%%

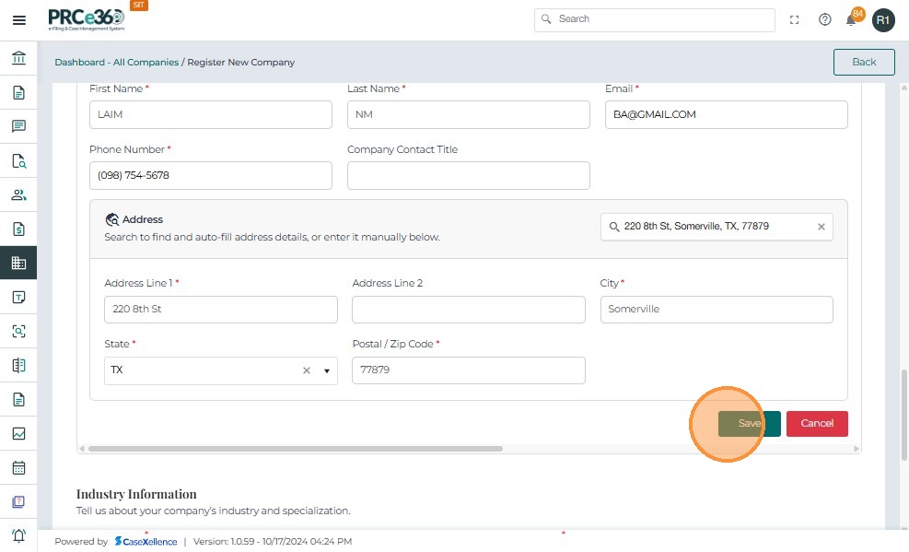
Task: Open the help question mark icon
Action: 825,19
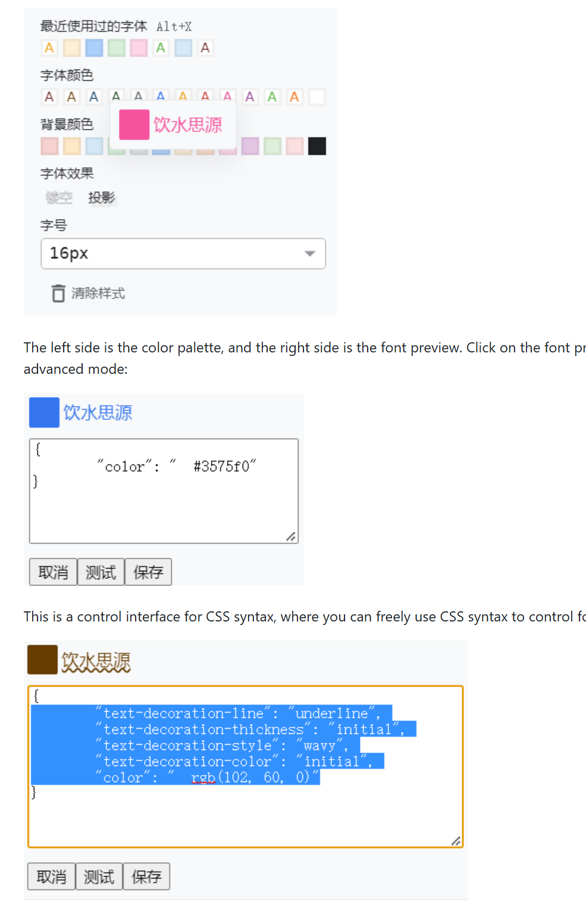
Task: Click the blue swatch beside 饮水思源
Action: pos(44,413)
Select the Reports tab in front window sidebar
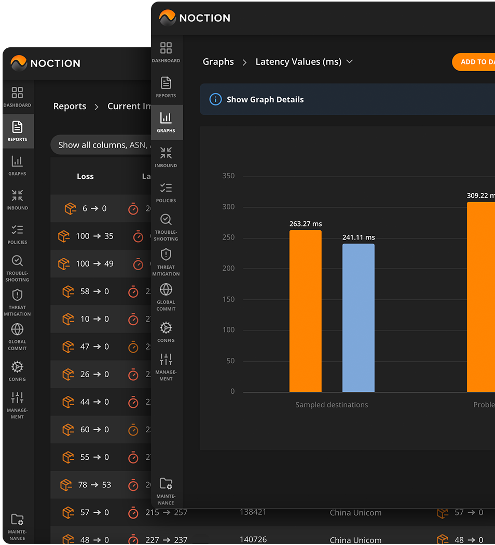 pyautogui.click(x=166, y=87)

%%
%%

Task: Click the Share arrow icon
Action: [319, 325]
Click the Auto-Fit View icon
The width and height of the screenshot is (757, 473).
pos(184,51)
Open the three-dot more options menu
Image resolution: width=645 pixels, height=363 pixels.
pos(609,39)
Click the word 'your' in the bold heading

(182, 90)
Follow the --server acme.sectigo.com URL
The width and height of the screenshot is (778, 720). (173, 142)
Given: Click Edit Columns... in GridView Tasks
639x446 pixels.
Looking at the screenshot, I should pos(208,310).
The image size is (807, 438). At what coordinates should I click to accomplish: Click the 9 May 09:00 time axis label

%%
%%

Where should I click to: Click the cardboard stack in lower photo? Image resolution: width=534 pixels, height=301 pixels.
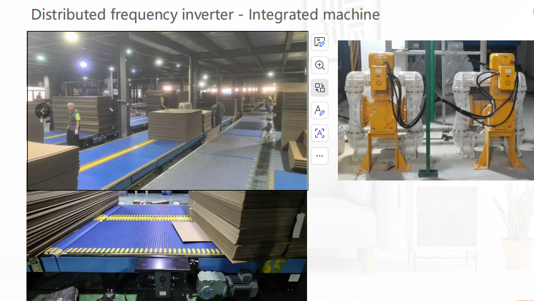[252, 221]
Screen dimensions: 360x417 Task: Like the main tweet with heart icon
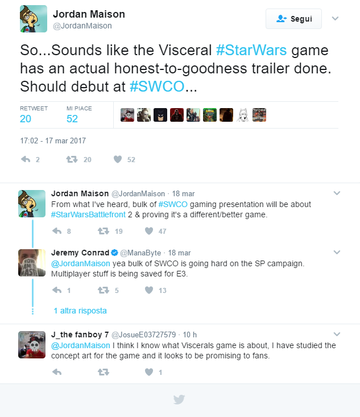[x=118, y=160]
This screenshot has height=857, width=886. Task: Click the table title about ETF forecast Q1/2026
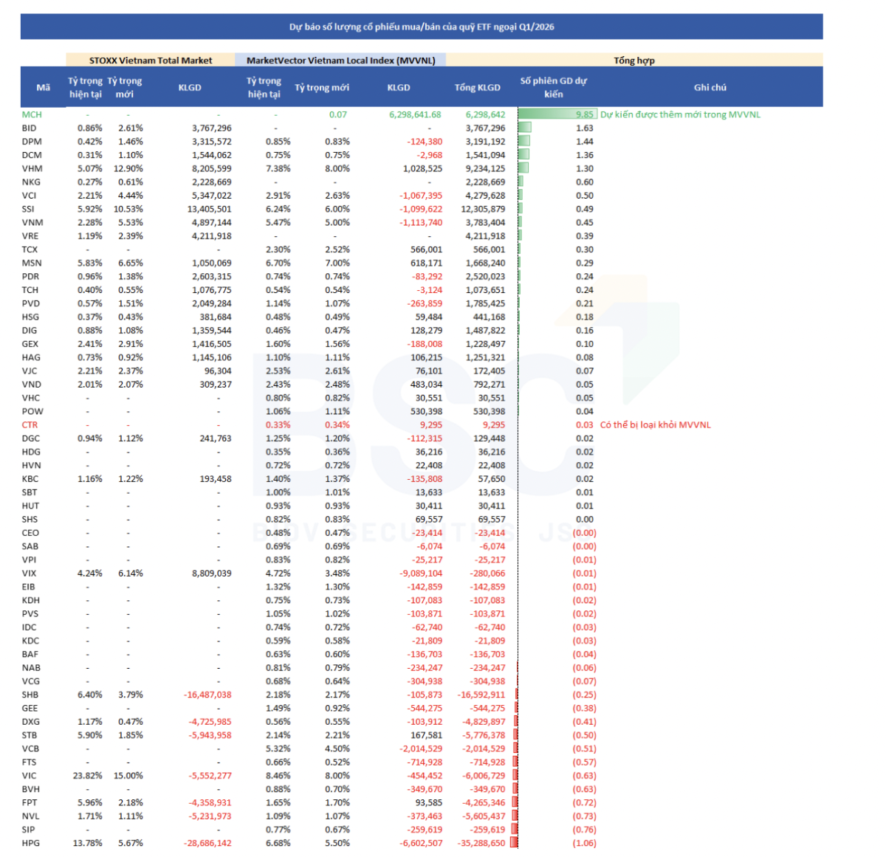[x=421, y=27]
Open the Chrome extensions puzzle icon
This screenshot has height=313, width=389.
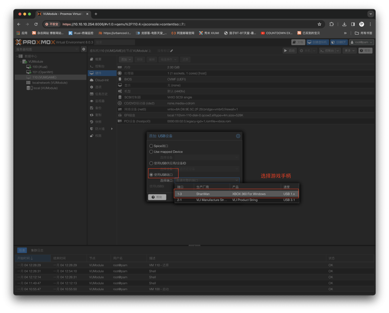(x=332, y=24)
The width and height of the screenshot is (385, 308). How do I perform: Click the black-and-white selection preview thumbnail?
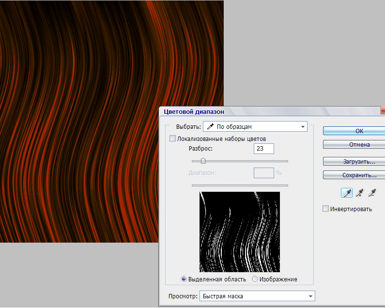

%%

Brief
In the listing above, find the line with "Follow the --server acme.sectigo.com URL" and the line with "The image size", then print exactly those two lines and every line between them, and nothing more.

Result below
Follow the --server acme.sectigo.com URL
The width and height of the screenshot is (778, 720). (173, 142)
Given: Click Edit Columns... in GridView Tasks
639x446 pixels.
Looking at the screenshot, I should pos(208,310).
The image size is (807, 438). At what coordinates should I click to accomplish: Click the 9 May 09:00 time axis label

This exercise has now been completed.